Steam vs. UV: There may be an alternative to the pipe-lining methods DC Water plans for Soapstone sewers | Forest Hills Connection |

by Marlene Berlin

At Wednesday’s public meeting on the Soapstone Valley sewer rehabilitation project, at least one member of the community will ask the National Park Service and DC Water whether the work needs to be so invasive.

As described on page 6 of Appendix E, Statement of Results:


Approximately 6,100 [linear feet] of sanitary sewer pipe infrastructure within Soapstone Valley sewer system would be rehabilitated using trenchless technology…. Cured-in-Place Pipe (CIPP) is a trenchless rehabilitation technology that involves inserting a resin-impregnated felt liner into the existing pipe or main pipe. This liner is then cured in place with water or steam…. With this technology, most of the construction work takes place on existing shafts. Given the site limitations in the study area, construction of access routes to certain wells would be required.

The statement of results went on to say that access to heavy equipment will require trails. They will be 16 feet wide, but in some places the trails will be wider than 20 feet to allow for maneuvering of equipment.

Marjorie Share, a member of the ANC 3F Parks & Trails Committee, is particularly concerned about the heavy equipment trails and the resulting loss of up to 371 trees. (See page 26 of the Environmental Impact Assessment, “Impacts of Alternative 2”)

It’s a little hard to see, but the trees to be removed are marked with pink x’s. The project would be limited to the area within the black lines. The purple lines are the existing paths. To view the original image and other maps of the project area, download Appendix B here.

She knew there had to be a better way. She started digging and came across Ultraviolet Cured-in-Place Piping (UV CIPP) or UV curing. This technology does not require heavy equipment like the steam and hot water curing method and therefore has a much smaller footprint in hard-to-reach areas like Soapstone Valley. It can also be a cheaper technology. It is more expensive to clean the heavy equipment that the steam and hot water process requires.

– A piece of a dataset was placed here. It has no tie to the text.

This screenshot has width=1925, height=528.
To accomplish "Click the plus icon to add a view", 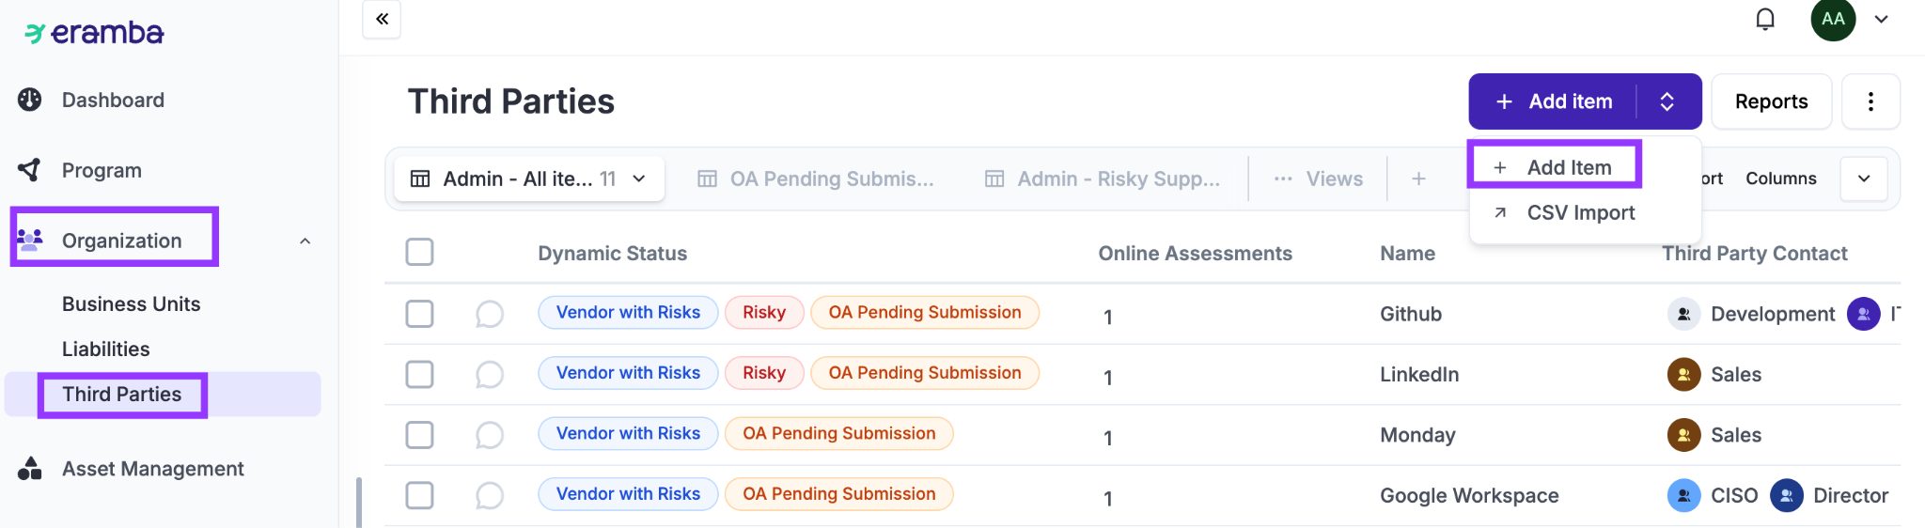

UV curing was the process used to reline a sewer line in Medicine Lake, Minnesota. The project was led by SEH, an employee-owned engineering, architecture, environmental and planning firm in Minnesota working on infrastructure projects.


Share contacted SEH’s Dave Hutton for more information. I was invited to an interview.

Hutton informed us that the UV curing technology has been used in the States for about 10 years and in Europe about 20 years after it was developed in Germany. It took the US much longer to adopt this technology as trenchless technology (meaning no pipes have to be dug up to replace them).

Hutton said the Medicine Lake project included sewers that run between the lake and people’s homes, “so getting the steam/hot water equipment back to the manholes would have been quite impossible,” Hutton said. “The UV curing method and equipment was a great solution to line the sewers in these very difficult conditions. It was the first UV curable liner used for a Minnesota city and I was very impressed with the technology and process and would definitely consider using it again given the right project and circumstances.”

JC Dillon of Peoria, Illinois was the contractor SEH used for the Medicine Lake project. Hutton told us there about 10 companies across the country doing this work.

The soapstone project public meeting will be held Wednesday, June 26 from 6-8 p.m. at the Forest Hills of DC Assembly Hall (4901 Connecticut Avenue). Marjorie Share and others will be curious to see if UV curing or other new technologies could be used in Soapstone Valley.